Three days on the northern edge of the Olympics — a ridge hike worth every step, a slow day earned, and a sprint home.

08

Day

Hurricane/Sunrise/Klahhane Ridges

We woke up early and ate breakfast — Tillamook yogurt, granola bars, and Tim’s cascade potato chips (iykyk). We had been building the child’s endurance the entire trip for the anticipated 6–7 mile ridge hike. After a brief stop at the Visitor Center, we headed up Hurricane Ridge Road and found one of the last parking spots in the lot.

Stepping out of the car, the Olympic Range stretched out in every direction. Backpacks brimming with water, camera gear, snacks, and toy cars, we set out into one of the best effort-to-reward hikes I’ve ever taken.

Frequent stops to admire the mountains and valleys, a slight detour scrambling down an area that was clearly not the trail after missing a turn, and playing cars while eating M&Ms in the alpine meadows and overlooks made for a very memorable day. We turned back at the 3-mile mark, not wanting to press our luck with the child who had done amazingly. Six miles later, covered in dirt and exhausted, he passed out in the car seat before we’d cleared the parking lot.

09

Day

Rest and Tourists.

We’d earned a slow day. Port Angeles delivered brunch at the New Day Eatery, which was excellent and required zero planning beyond walking through the door. The afternoon took us to Port Townsend — Victorian storefronts, tall sailing ships in the harbor, a coffee shop called Better Living Through Coffee that lives up to its name. The kid found a toy shop and executed a negotiation for yet another toy car that I’m still impressed by. Dinner at Nikko’s Grotto, slow drive back along the strait in the fading light, early to bed.

10

Day

I-5 Strikes Back.

Even being mostly packed the night before, the morning was still a scramble. Tight window from Port Angeles to SeaTac — rental return, security, boarding. What should have fit comfortably became increasingly worrisome as we sat on I-5 in traffic. Making it to the rental return about an hour before our flight, we dashed through security, grabbed something forgettable, and found the terminal with five minutes to spare.

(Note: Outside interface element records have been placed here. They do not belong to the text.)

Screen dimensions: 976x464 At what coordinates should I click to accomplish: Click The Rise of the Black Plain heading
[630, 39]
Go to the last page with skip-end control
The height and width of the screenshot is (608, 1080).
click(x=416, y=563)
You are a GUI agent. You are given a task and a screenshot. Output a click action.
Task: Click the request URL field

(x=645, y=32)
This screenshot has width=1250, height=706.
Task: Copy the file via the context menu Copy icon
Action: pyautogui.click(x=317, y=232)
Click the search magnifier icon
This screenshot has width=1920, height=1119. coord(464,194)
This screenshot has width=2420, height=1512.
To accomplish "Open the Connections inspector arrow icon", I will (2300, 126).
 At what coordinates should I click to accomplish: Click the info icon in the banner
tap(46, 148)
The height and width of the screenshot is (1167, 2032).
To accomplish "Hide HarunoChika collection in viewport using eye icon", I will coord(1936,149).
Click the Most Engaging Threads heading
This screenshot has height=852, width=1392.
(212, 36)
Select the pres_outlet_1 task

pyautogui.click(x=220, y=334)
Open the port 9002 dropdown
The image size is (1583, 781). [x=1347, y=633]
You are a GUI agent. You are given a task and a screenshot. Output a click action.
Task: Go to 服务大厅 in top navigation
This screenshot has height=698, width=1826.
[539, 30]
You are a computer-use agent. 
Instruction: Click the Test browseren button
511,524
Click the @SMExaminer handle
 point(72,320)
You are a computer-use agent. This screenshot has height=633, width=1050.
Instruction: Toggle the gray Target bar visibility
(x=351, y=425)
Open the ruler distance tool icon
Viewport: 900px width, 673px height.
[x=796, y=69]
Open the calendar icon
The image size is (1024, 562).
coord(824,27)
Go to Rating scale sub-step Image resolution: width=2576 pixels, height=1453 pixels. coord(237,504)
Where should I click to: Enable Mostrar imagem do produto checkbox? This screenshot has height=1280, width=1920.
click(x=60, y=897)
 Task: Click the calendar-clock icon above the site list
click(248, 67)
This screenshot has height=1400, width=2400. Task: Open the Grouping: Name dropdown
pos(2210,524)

On the plane, we collapsed. Seattle and the water below — white and clean and indifferent to our departure. Then the clouds closed back up and that was that.

T+H

Final Thoughts

Getting to Olympic requires a decision. It doesn’t happen on the way to somewhere else. Four ecosystems in one park — rainforest, coast, alpine meadows, glacial lakes — means four separate drives, four different weathers, four versions of the same park in a single week. Plan for all of them to be different than you expected. Bella, Jacob, and Edward will welcome you.